Together, we will continue to challenge unfair purchasing practices in the textile and clothing sector and fight for real due diligence.

On this anniversary of the industrial homicide in Bangladesh, IndustriALL Global Union and industriAll Europe remember the victims and take stock of what has been achieved in the fight for decent, healthy and safe workplaces in the textile and garment industry.

What is the Accord?

The International Accord (or Bangladesh Accord) is a legally binding agreement engineered by global trade unions IndustriALL Global Union and UNI Global Union in 2013 and signed with garment brands and retailers. It promotes worker safety through independent inspections, remediation, and training programmes, and recognises workers’ rights to organise, refuse unsafe work and raise health and safety concerns.

The original Accord was signed in May 2013, following the Rana Plaza building collapse, and expanded into the International Accord in 2021. Today, the number of participating brands and retailers has grown from 40 to 195. In December 2022, the Accord was extended to Pakistan, and to date 46 brands have signed the Pakistan Accord. The possibility of extending the Accord to other countries like Morocco, Sri Lanka and India is being explored.

Holding brands accountable

Ten years ago, Bangladesh saw one of the biggest industrial homicides in the history of garment production. Being told they would lose their jobs if they refused, 5,000 workers were forced to go to work in a building not approved to house a factory and which displayed deep structural cracks. 1,132 workers died and more than 2,500 were injured when the eight-storey Rana Plaza building collapsed, burying the workers in the rubble.

IndustriALL and UNI were able to convince the brands that they had to assume responsibility for working conditions in their global supply chains and the Bangladesh Accord was created. Ten years and thousands of factory inspections later, more than 140,000 potentially deadly traps in 1,600 factories have been fixed.

Conditions are improving, but the work must continue

The Accord has transformed factory safety in Bangladesh’s garment industry, given workers the right to refuse unsafe work, saved lives, supported freedom of association and increased collective bargaining.

It has so far inspected more than 2,400 readymade garments factories in Bangladesh and has identified more than 170,000 safety issues to date.To date, 85 factories have been evacuated due to problems such as building damage from post-fire incidents, and cracks in the building structure.More than 1.8 million garment workers have been trained on the most common factory safety hazards and their right to refuse unsafe work.

Functioning safety committees and an informed workforce ensure that factories covered by the Accord become and remain safe workplaces. More than 1,200 joint worker-management safety committees have been trained and equipped to address and monitor factory safety on a daily basis.The independent complaints mechanism ensures that workers can raise concerns about health and safety risks in confidence.

Trade unions can be justifiably proud of this impressive record!
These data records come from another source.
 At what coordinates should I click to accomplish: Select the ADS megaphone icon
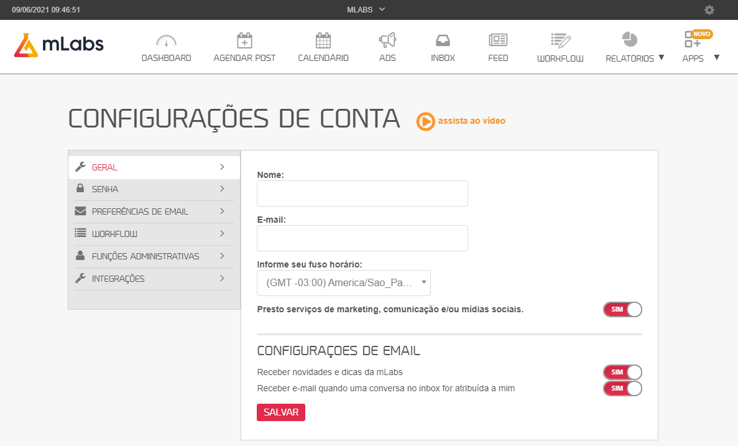click(x=387, y=39)
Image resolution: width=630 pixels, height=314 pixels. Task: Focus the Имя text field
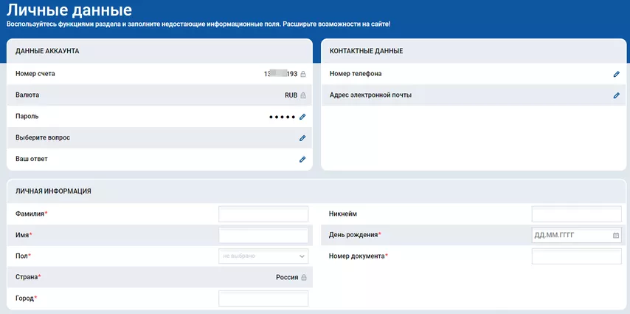pos(263,235)
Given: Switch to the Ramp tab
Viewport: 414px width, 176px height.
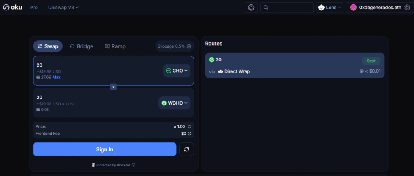Looking at the screenshot, I should pos(115,46).
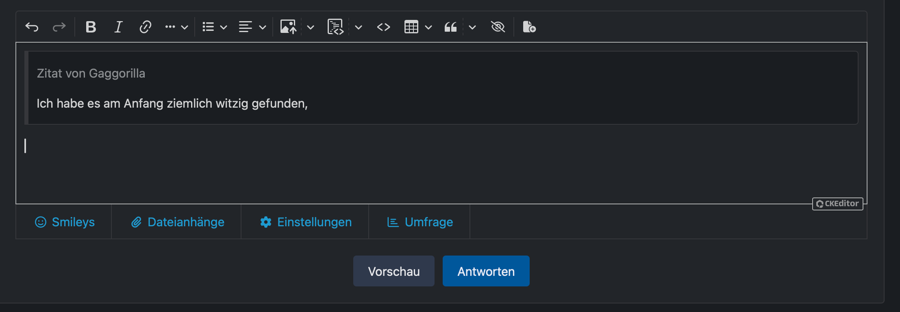Toggle bold formatting
Viewport: 900px width, 312px height.
coord(90,27)
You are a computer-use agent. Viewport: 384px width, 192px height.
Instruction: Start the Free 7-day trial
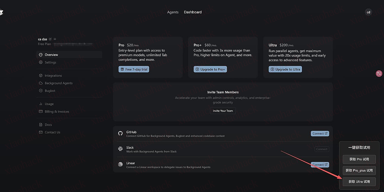point(134,69)
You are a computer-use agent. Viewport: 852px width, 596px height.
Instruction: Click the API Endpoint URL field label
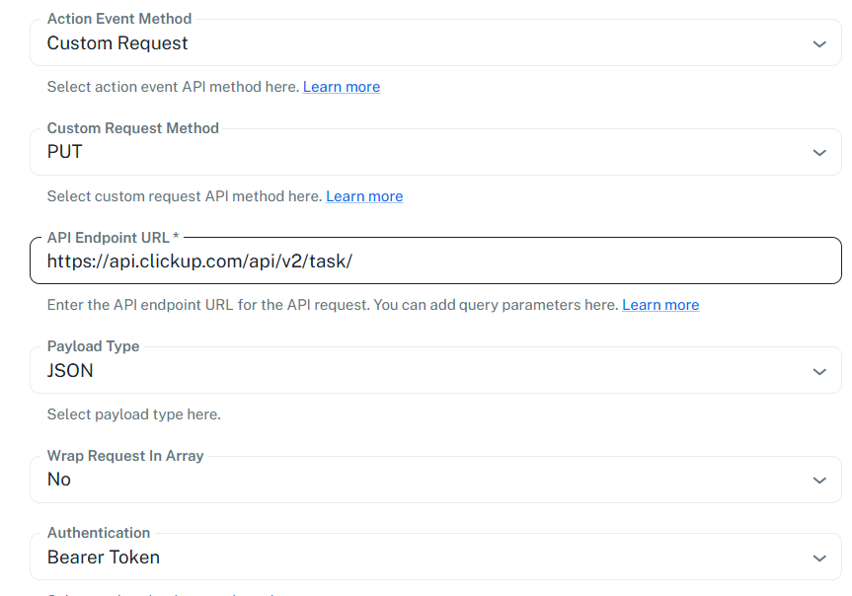coord(113,238)
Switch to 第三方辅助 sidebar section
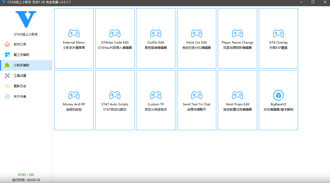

They have turned tragedy into a historic agreement that has made garment factories safer and marked a turning point for the textile and garment industry.But the fight for safe factories for garment workers must continue. More brands need to join the Accord, especially in North America, to give us the leverage we need to make this a truly global agreement.

More work is also needed in Bangladesh itself to improve the lives of workers and their families. The minimum wage in Bangladesh has not changed since 2018 and is far from a living wage. The country’s roaring inflation leaves workers struggling to make ends meet.

Furthermore, the behaviour of many international fashion brands leaves much to be desired. Too often, they continue to pressure local suppliers in Asia, pay inadequate wages and switch to suppliers who are forced to undercut prices and employ precarious workers. We are also concerned that textile companies in Southeast Europe (and in some cases also in Italy) are increasingly employing workers from Bangladesh or China without respecting European wage and social standards.

Wages in the textile sector in Southeast Europe are now lower in some areas such as North Macedonia or Albania, than in India or China. Combined with the higher cost of living, this leads to poverty for the workers, most of whom are women.We are clear that the workers who make the clothes we wear deserve a workplace providing them with a living wage and decent working conditions!

What role for Europe?

The vast majority of major retailers and brands producing their clothes in Asia are European, with some from North America. Conscientious European consumers who wear these clothes are increasingly taking a stand against fast fashion.

European trade unions have long called for a reform of the EU’s trade and investment policy, based on universal respect for fundamental and human rights, including workers’ and trade union rights and environmental standards.

It is the common goal of global and European trade unions, to hold companies accountable throughout their value chains for their impact on people and the planet, to promote collective bargaining and to give workers a say in how companies operate.

Together, we will continue to challenge unfair purchasing practices in the textile and clothing sector and fight for real due diligence. Without the combined pressure of European and global trade unions, the proposed European Due Diligence Legislation, potentially a light on the horizon for making companies responsible for violations of human rights and environmental standards along their entire value chain, would not have been possible.

Help us extend the Accord further to ensure decent work with safe and healthy workplaces in the global textile and garment sector. A deadly tragedy like Rana Plaza must be consigned to history.